Desperate Prayer

Desperate Prayer

April 01, 20254 min read

By Tom Swank

It was in the early years of my ministry. It was a small church, and I was always looking for ways to contact new people. I knocked on all the doors around the church (had a few closed abruptly in my face) and reached out to anyone who was new to the community. It seemed that spiritual conversations were rare. It was the spiritual conversations that I longed for because I believed my reason for being was to talk to people about Jesus.

During a morning quiet time, out of a sense of desperation, I went into the little sanctuary and lay prostrate on the floor in front of the altar. I cried out to God with a plea for souls--for people I could share Christ with. While I was praying, there was a knock on the door. I got up from my place of prayer and went to the door. There was a man who said he wasn’t sure why he was there.

- _Collected data_
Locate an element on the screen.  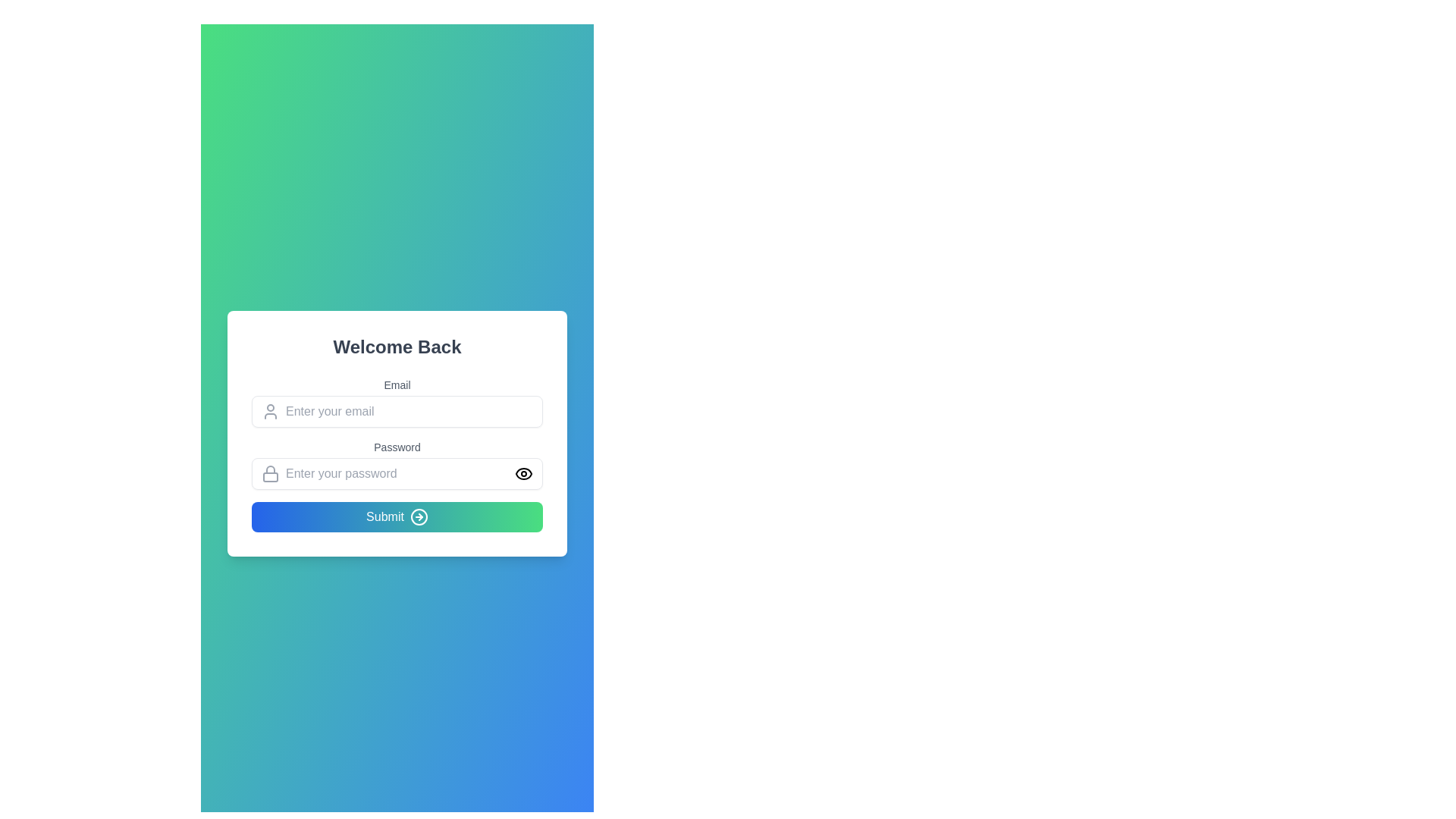
the lower portion of the lock icon, which is a small rectangular shape with rounded corners, located to the left of the 'Password' input field is located at coordinates (270, 475).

- _Stated goal_
From the passage titled "Desperate Prayer", print the portion starting with "April 01, 20254" and going on through "he was there.", word for word.

- _Expected output_
April 01, 20254 min read

By Tom Swank

It was in the early years of my ministry. It was a small church, and I was always looking for ways to contact new people. I knocked on all the doors around the church (had a few closed abruptly in my face) and reached out to anyone who was new to the community. It seemed that spiritual conversations were rare. It was the spiritual conversations that I longed for because I believed my reason for being was to talk to people about Jesus.

During a morning quiet time, out of a sense of desperation, I went into the little sanctuary and lay prostrate on the floor in front of the altar. I cried out to God with a plea for souls--for people I could share Christ with. While I was praying, there was a knock on the door. I got up from my place of prayer and went to the door. There was a man who said he wasn’t sure why he was there.